The move would end up diluting the voting power of residents in the city, opponents argue.

Tennessee Republicans plan to carve up Nashville into as many as three congressional seats during redistricting this year, a state GOP leader said Monday.

“I won’t give an exact number, but it’s either two or three,” Republican House Speaker Cameron Sexton said of the possible district splits, in an interview with The Associated Press, adding that the new congressional maps would be released this week.

NBC News has reached out to Sexton's office for comment.

Democrats have warned for months that their GOP counterparts, who control the state legislature tasked with the redistricting, would draw new boundaries that are advantageous to Republicans as the party looks to bolster its prospects in the 2022 midterm elections and beyond.

The Supreme Court ruled in 2019 that gerrymandering for partisan purposes is permissible under federal law.

Dividing up Nashville would threaten the re-election chances for Democratic Rep. Jim Cooper by pairing more conservative areas outside the state's largest city with the metropolitan area's more liberal voters. The resulting districts would likely create safe seats for Republicans.

“It’s highly likely they will gerrymander Tennessee and destroy Nashville’s identity and political clout,” Cooper, who has represented the 5th Congressional District since 2003, told NBC News last year. "It's a little bit like political looting. If you know that the store is open and nobody's watching, you're going to steal as much as you can."

Since the last redistricting cycle a decade ago, Middle Tennessee and Nashville, one of a handful of blue dots in a reliably red state, have exploded in population. The 5th district, which includes all of Davidson County, as well as the more rural Dickson County and parts of Cheatham County, now has too many residents and must be changed during redistricting. Davidson's population is now about the size of a standalone district, and Democrats have urged Republicans to keep the seat intact to preserve the political power of those voters.

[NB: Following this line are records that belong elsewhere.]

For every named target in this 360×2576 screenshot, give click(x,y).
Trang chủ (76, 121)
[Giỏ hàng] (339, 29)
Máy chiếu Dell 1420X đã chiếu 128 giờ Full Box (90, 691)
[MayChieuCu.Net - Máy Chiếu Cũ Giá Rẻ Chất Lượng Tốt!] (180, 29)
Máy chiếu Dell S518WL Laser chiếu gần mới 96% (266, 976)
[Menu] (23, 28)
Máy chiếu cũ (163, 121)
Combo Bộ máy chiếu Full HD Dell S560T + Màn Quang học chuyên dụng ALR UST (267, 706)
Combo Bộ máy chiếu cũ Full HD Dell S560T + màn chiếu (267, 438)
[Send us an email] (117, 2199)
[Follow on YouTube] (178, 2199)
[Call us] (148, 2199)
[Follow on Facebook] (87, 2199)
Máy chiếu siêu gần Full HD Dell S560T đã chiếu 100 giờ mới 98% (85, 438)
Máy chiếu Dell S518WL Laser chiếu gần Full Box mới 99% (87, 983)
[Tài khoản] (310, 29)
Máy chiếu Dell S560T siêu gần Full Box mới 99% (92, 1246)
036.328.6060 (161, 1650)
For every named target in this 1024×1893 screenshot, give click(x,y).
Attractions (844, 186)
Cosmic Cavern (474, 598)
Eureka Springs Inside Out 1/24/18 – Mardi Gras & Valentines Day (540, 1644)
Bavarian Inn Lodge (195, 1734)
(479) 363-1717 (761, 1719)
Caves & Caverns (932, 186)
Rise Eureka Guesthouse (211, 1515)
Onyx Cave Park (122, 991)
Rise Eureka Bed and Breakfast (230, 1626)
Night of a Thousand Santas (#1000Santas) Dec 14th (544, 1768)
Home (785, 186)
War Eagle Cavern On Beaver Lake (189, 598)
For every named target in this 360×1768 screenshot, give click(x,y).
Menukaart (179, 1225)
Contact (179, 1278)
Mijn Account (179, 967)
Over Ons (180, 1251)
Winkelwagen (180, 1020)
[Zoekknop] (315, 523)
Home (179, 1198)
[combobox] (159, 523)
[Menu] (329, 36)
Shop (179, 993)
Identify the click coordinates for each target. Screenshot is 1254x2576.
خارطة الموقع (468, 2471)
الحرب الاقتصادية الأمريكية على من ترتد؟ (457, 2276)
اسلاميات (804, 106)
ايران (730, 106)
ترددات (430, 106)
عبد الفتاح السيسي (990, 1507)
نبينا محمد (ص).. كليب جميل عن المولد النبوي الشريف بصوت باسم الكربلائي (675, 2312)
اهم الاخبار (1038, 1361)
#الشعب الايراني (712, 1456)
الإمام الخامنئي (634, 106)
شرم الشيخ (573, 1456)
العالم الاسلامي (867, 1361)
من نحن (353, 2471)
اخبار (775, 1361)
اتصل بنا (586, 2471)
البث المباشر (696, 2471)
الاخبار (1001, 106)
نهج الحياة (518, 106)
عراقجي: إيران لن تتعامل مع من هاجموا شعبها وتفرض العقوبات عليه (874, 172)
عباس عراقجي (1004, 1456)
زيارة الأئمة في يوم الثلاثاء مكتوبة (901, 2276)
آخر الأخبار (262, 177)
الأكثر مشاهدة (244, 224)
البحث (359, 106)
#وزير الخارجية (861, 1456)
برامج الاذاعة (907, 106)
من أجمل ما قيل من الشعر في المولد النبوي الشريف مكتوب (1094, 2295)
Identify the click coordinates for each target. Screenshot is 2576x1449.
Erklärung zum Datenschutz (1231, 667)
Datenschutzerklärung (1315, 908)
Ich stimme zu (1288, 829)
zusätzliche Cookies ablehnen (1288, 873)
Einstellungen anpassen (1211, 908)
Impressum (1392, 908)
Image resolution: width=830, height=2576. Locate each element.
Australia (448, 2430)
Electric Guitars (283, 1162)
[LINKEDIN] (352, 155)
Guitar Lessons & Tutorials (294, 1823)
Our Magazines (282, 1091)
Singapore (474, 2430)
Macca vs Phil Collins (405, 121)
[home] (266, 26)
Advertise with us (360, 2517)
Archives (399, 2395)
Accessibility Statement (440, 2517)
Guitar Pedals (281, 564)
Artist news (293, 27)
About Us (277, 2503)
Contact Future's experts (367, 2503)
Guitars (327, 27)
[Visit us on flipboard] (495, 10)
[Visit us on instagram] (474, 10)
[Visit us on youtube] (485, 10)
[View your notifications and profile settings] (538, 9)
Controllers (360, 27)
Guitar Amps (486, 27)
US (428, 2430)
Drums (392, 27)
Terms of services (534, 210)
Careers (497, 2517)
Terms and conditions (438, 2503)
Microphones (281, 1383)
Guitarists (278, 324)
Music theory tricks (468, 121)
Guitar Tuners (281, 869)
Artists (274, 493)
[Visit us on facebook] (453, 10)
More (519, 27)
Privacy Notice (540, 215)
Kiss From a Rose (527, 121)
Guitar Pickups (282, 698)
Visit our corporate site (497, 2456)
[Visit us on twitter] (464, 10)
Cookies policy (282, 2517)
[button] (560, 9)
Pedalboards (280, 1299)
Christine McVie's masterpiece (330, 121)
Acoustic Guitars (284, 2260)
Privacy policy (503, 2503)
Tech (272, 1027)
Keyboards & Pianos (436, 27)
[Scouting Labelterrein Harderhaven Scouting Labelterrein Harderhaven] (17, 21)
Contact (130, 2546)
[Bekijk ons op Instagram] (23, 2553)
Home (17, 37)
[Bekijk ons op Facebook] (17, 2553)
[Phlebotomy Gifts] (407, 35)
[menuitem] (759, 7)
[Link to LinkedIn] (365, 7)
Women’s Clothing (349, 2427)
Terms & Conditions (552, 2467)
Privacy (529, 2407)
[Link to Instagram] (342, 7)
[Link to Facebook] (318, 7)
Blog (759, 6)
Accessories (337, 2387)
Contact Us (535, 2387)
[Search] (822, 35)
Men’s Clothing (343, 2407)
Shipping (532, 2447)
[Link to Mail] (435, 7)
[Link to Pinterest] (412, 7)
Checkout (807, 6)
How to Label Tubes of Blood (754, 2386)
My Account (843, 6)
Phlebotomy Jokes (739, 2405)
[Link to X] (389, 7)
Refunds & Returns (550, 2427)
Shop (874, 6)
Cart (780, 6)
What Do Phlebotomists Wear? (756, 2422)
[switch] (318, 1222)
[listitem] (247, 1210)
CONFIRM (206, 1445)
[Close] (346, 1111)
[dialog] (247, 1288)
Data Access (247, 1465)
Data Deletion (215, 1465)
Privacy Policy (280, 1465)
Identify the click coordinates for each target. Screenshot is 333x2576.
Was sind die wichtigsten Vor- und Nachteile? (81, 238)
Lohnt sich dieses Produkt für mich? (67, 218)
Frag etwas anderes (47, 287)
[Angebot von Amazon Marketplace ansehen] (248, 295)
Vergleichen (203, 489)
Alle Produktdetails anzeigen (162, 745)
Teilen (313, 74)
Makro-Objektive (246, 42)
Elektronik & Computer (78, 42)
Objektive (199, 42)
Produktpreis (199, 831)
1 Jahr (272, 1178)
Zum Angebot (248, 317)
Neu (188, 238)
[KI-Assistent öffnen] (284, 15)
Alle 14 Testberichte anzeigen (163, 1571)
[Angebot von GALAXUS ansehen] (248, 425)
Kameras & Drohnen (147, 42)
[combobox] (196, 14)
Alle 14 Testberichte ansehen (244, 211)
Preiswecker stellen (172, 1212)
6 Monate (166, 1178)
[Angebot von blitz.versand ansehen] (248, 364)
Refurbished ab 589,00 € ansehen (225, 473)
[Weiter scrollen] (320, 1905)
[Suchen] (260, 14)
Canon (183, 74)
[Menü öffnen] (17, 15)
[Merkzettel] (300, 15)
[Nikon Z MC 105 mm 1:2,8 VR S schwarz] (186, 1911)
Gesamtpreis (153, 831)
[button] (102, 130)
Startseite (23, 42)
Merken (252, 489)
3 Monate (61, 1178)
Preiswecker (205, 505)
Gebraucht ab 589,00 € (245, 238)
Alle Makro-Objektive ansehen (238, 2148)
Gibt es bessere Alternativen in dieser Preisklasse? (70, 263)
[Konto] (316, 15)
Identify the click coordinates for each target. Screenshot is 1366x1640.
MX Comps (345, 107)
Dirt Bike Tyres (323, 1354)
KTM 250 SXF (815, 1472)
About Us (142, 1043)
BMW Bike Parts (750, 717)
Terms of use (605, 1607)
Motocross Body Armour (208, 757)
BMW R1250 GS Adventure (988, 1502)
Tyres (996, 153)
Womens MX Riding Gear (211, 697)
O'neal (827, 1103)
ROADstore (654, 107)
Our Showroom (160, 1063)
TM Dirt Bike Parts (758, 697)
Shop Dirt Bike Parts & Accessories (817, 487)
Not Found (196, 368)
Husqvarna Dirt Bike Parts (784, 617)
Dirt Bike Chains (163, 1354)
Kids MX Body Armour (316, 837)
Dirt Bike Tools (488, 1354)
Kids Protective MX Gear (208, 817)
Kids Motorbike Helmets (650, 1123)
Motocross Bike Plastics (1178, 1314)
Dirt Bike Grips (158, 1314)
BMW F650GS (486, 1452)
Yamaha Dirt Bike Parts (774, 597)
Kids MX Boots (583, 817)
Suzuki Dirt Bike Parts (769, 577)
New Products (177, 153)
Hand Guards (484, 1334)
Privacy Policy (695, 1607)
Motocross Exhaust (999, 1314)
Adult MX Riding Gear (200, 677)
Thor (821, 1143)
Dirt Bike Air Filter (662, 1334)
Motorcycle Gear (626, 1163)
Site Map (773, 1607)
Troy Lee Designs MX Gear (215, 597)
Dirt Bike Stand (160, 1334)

But Sexton, in an interview with NBC News in the fall about the possibility of splitting the city, argued that having multiple lawmakers representing Nashville in Congress wouldn’t be a bad thing.

"If more than one person represents a county, then you have more voice in Washington," he said at the time.

Proponents of keeping Nashville as one district, however, argue that splitting the city's voters between multiple seats would dilute their voting power.

A decade ago, Republican lawmakers in North Carolina split the liberal city of Asheville — once a moderating force in the state's 11th Congressional District, which was represented at the time by a moderate Democrat — between two districts, creating two safe Republican seats in the process.